▸ **Written problem**:
Turn the part that opens with the line containing "Viewport: 1441px width, 840px" and closes with the line containing "click(x=29, y=209)", both lines included, into a JSON list of strings with one string per line. Skip blank lines and leave the pictures out.

▸ **Dataset content**:

================

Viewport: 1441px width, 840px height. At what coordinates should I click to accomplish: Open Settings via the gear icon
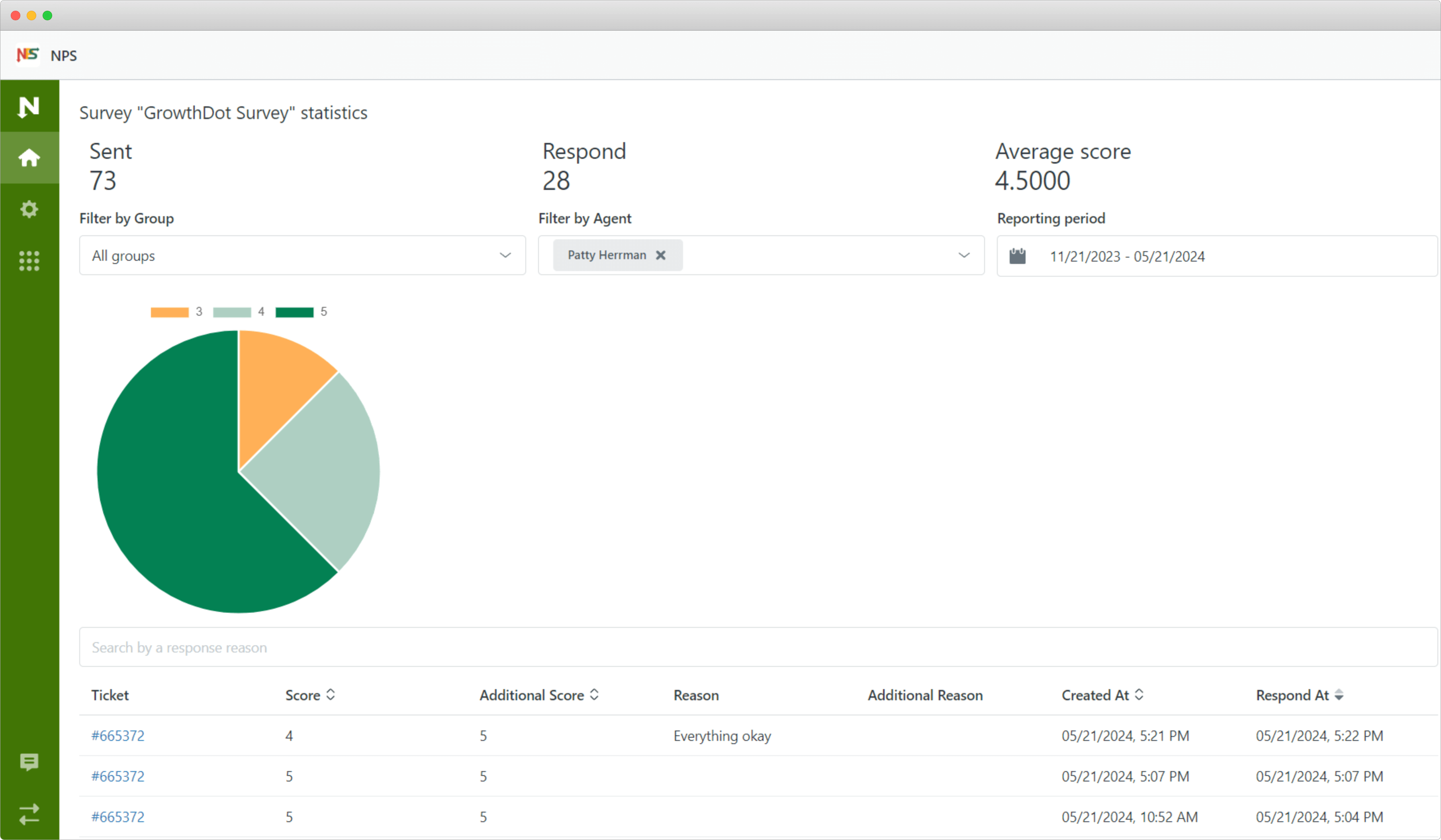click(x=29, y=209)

================

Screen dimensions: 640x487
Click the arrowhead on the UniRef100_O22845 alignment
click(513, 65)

================

▸ **Right answer**:
[
  "Viewport: 1441px width, 840px height. At what coordinates should I click to accomplish: Open Settings via the gear icon",
  "click(x=29, y=209)"
]